In my first post (#1 here) about this camera I listed a dozen or so things about it that caused me to press the "order now" button. I do think that many of the new features have a bit of hype to them; but nevertheless the improvements are so many that this E-M1 is definitely a keeper.
Though I am excited about many of the features, I do need to point out for any new Olympus users that these Olympuses are really complicated machines. This is my fourth interchangeable lens model from Oly. Before purchasing the E-M5 when it came out in 2012 I owned an E-620 and before that an E-520. Even so, when I received the E-M5 nearly two years ago I remember writing on some one's blog that it took me two days to get it set up whereas the equally good image-maker, the Panasonic GH2, took two hours.
What helped this time was that I turned on both the E-M5 and E-M1 and merely duplicated by inputs from the M5 to the M1. Of course there were a few additional menu items on the M1, but by pushing the "info" button I usually got enough information to figure out what I was doing. Of course, there is always the manual... which I tend to avoid except as a last resort!
|Eye-Candy: Using a Minolta MD mount-to-M4/3 mount adapter ring I have|
attached an old Minolta 35-70 F3.5 zoom with hood
Looking at my original list of twelve items, in this post I will comment on the 10th item:
Though in the title of today's post I called this a "little" beast, there are many who question the word "little". The body alone is 17.5 ounces and it is solid thanks to its magnesium alloy construction. (By the way, that's heavier than the E-M5 but lighter than the Panasonic GH3.) Plus I have added another 3.5 ounces with the RRS (Really Right Stuff) base and L-plate.
The RRS base and L-plate arrived the same day as the camera and the first thing I did was to screw it into the camera's off-center tripod mount. The base plate itself also has a tripod mount, which is centered directly under the lens mount. As a result of the plate, the camera is now 10mm higher in dimension. I like, like, like this, as it allows my pinkie finger to hold onto the grip rather than being awkwardly curled up under the camera body. The grip is awesome already, but with the added height from the RRS base plate, I am really smiling. The haptics and ergonomics of this camera are a step up from the E-M5.

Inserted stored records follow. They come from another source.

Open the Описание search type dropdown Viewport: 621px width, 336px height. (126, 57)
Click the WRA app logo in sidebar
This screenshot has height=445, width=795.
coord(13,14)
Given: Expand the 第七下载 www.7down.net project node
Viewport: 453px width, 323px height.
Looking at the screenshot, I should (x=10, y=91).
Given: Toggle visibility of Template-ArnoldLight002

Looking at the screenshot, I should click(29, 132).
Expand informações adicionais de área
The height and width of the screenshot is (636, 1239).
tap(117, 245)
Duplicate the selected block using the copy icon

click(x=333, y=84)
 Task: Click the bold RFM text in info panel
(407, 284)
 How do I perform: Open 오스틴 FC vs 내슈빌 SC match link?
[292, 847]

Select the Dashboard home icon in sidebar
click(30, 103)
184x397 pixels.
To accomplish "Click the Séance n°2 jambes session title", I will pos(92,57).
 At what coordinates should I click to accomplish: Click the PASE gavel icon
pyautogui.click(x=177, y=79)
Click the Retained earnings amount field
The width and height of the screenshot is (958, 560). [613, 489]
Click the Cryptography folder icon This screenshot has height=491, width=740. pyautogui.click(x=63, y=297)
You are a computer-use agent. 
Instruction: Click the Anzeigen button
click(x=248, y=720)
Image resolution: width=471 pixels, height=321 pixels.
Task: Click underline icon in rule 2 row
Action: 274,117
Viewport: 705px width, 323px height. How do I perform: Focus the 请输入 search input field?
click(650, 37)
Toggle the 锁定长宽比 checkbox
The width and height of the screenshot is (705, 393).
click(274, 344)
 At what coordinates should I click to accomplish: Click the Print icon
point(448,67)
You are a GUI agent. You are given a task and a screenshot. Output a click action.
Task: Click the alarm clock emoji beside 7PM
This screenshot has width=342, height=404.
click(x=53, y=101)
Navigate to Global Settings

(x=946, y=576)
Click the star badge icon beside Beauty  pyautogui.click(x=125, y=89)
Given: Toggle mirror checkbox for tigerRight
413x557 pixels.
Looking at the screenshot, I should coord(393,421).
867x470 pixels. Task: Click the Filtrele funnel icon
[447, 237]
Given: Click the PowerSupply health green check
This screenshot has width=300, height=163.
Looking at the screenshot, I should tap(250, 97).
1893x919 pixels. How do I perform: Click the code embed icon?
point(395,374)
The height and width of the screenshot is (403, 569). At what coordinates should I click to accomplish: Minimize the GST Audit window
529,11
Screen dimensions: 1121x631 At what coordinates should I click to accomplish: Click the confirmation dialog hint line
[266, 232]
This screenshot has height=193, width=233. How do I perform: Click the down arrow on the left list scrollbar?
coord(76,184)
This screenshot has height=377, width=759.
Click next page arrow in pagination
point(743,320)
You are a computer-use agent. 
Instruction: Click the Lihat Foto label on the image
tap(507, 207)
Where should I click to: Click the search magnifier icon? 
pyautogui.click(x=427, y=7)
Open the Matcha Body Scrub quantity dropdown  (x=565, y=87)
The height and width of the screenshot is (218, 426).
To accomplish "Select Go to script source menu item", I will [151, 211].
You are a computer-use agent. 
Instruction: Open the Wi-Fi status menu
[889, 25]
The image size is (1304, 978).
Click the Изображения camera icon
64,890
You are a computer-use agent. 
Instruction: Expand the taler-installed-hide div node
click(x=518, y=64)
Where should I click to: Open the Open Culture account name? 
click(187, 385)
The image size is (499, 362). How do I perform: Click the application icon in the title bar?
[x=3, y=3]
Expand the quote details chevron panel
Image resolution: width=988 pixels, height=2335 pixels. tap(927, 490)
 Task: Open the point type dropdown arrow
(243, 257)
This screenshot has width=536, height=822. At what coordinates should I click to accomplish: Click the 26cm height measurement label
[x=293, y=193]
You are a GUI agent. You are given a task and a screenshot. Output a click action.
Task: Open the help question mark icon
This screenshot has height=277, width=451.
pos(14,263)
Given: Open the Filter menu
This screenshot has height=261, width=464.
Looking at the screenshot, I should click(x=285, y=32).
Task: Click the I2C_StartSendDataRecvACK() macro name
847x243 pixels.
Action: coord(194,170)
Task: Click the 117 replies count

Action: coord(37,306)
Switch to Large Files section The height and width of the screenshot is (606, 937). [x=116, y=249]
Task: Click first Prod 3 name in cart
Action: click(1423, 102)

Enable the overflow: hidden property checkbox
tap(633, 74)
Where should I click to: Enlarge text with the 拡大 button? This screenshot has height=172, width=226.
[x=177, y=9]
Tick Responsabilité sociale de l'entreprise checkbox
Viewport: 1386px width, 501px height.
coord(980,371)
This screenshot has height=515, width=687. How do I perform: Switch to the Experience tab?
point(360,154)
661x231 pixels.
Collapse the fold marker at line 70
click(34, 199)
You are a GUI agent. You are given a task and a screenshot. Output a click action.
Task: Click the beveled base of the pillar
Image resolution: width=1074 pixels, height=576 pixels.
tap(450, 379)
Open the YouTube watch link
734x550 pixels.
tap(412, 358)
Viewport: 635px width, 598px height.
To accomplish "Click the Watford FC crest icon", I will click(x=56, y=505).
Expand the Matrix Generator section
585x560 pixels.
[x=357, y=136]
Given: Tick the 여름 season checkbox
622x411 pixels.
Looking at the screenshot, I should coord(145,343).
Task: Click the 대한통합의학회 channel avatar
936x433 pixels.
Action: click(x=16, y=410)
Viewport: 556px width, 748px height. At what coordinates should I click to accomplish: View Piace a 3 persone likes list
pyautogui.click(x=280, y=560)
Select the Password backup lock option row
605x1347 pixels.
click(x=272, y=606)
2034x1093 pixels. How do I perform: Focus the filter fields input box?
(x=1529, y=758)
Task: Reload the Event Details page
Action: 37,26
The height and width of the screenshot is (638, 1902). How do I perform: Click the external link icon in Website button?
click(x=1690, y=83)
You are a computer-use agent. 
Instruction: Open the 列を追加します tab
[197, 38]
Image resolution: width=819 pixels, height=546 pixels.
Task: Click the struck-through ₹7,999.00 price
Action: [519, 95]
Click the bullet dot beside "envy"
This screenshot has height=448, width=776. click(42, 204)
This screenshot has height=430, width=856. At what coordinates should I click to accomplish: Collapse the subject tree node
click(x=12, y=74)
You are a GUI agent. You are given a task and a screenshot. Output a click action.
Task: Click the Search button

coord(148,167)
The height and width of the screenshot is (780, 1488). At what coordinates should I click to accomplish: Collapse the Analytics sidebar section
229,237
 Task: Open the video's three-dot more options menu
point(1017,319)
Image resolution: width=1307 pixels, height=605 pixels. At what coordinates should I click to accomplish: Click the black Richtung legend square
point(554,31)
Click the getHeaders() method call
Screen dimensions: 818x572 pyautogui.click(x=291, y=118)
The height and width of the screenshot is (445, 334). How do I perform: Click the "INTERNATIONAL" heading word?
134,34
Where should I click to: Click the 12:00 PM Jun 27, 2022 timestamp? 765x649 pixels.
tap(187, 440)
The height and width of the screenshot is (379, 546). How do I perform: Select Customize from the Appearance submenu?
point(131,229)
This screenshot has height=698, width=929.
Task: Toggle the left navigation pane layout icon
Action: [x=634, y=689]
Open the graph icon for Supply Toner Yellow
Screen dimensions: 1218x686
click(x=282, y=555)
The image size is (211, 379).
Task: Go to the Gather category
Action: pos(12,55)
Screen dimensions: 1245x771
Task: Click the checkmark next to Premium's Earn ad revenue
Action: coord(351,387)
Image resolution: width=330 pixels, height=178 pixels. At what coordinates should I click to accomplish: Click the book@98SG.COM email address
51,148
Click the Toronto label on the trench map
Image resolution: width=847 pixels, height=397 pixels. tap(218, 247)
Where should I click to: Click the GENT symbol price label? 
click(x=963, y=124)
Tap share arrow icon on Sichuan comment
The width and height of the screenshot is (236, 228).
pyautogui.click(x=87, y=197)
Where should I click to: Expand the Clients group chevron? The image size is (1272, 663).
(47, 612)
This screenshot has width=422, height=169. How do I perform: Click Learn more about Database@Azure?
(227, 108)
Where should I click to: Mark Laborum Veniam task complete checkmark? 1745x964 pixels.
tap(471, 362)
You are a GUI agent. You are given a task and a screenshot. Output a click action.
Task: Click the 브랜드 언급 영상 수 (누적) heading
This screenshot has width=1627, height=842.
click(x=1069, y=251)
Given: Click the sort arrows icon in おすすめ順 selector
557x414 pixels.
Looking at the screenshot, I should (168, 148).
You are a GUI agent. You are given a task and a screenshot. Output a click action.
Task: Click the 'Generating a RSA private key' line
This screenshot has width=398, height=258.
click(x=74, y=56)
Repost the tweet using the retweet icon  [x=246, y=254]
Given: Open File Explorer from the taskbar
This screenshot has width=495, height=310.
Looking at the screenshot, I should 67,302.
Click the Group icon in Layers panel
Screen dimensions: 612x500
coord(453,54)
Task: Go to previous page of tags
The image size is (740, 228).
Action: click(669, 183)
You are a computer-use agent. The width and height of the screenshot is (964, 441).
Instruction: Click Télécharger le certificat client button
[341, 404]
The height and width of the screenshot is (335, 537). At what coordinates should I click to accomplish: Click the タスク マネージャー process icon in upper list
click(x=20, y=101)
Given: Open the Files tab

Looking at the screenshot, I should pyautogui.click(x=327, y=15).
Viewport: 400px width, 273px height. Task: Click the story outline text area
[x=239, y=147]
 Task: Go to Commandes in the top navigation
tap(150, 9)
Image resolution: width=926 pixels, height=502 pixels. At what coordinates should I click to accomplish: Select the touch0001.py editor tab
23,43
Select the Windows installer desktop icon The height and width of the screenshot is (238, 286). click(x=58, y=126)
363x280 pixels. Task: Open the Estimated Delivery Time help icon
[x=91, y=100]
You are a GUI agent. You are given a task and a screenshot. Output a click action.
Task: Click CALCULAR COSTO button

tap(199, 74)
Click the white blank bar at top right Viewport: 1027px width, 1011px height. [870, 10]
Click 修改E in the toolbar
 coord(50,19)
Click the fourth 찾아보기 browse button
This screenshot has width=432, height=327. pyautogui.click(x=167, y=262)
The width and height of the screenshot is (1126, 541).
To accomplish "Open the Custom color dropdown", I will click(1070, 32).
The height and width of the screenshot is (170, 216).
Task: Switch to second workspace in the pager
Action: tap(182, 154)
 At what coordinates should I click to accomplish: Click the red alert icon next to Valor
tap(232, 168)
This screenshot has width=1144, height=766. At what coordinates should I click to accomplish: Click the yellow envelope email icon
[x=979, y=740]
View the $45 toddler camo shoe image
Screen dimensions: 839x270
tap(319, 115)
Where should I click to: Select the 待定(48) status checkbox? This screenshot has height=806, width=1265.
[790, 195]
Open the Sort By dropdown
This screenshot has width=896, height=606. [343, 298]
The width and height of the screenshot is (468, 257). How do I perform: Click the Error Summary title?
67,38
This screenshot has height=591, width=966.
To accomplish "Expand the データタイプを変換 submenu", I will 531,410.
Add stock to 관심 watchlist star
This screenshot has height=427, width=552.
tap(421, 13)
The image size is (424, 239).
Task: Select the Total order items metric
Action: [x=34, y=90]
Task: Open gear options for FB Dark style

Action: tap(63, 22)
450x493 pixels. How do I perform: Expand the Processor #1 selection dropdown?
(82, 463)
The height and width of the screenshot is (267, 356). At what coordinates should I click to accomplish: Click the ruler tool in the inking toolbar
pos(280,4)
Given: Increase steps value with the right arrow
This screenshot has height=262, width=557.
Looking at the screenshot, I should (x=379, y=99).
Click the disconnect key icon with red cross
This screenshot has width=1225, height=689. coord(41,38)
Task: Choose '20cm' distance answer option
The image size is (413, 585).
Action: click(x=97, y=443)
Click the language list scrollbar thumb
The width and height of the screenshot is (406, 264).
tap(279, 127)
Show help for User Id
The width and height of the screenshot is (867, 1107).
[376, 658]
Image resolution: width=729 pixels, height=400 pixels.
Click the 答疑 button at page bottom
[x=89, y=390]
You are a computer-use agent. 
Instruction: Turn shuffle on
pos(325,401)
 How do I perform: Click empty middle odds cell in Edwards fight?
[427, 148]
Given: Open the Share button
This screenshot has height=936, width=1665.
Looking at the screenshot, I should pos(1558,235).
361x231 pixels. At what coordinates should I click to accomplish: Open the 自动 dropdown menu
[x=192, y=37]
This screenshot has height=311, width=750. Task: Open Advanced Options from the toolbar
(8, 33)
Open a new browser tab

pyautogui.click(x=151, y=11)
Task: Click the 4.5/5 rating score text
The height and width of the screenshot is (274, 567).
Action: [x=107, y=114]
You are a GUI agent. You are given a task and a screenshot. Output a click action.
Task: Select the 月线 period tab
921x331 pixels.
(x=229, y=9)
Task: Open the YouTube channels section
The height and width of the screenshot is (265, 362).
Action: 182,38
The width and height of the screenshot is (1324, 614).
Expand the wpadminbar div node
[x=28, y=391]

Some would argue that a camera body this large defeats the purpose of the m43 format. I understand that argument, but when you add in the lenses I think you get a much smaller kit than with the APS-C and FF kits. (Time will tell about the new Sony A7 FF camera.)
Overall the camera is enough bigger than the E-M5 that it can offer bigger and more buttons, plus more real estate to the right of the LCD. The result is that I don't feel cramped. The below size comparison is from www.camerasize.com. If you haven't checked out their Web site, you should. It allows you to compare any number of camera bodies, two at a time, side by side, from different angles.
For me, the most important things that come from the larger size are: (1) bigger grip, (2) better ergonomics of the shutter button, slightly forward of the camera and angled slightly downward, (3) more accessible dual dials, (4) more real estate on the back of the camera and to the right of the LCD, and (5) bigger buttons. With regard to the buttons, the four-way controller on the E-M5 had to be pressed with my thumb tip (or fingernail) pointed into the buttons whereas now on the E-M1 I can press with the pad of my thumb... lovely.